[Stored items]
################

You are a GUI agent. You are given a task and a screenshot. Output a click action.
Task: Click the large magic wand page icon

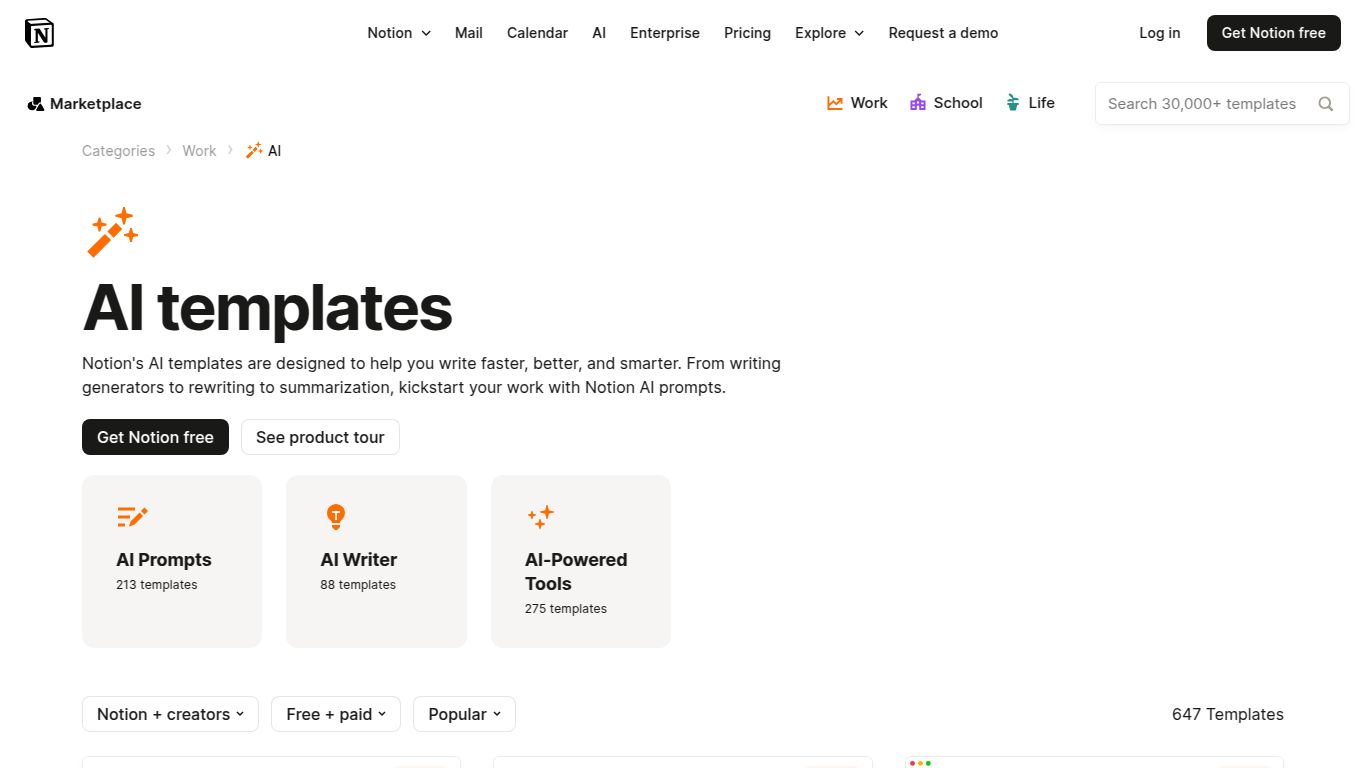(x=112, y=231)
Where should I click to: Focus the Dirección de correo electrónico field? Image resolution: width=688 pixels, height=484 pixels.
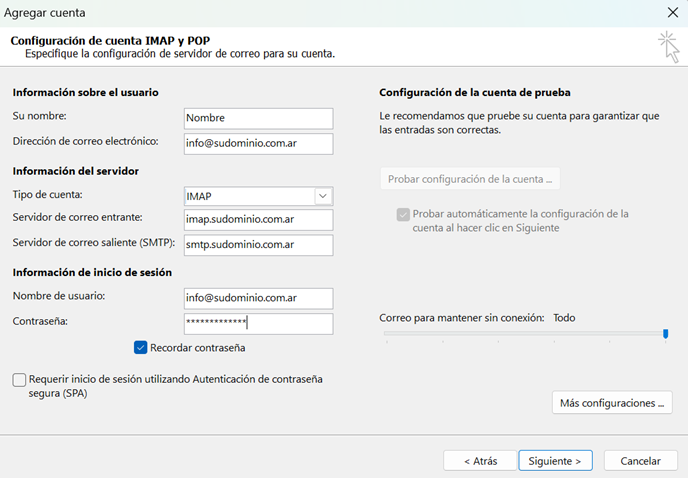[258, 144]
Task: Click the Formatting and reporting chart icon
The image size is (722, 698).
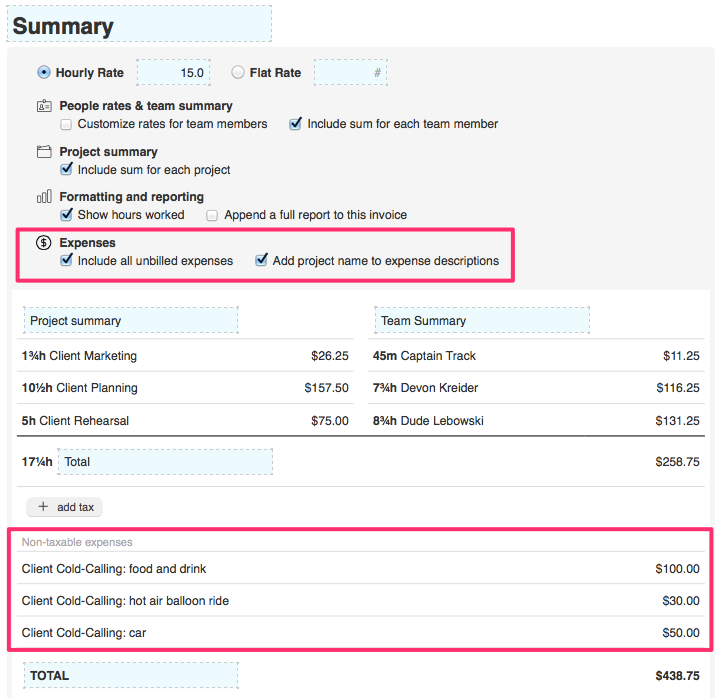Action: (43, 197)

################

-- Work required --
Give back the data exactly, with no images.

-- Completed exercise --
You are a GUI agent. You are given a task and a screenshot. Output a click action.
Task: Click the large magic wand page icon

(x=112, y=231)
Where should I click to: Focus the Dirección de correo electrónico field? Image resolution: width=688 pixels, height=484 pixels.
[258, 144]
Task: Click the Formatting and reporting chart icon
The image size is (722, 698).
Action: (43, 197)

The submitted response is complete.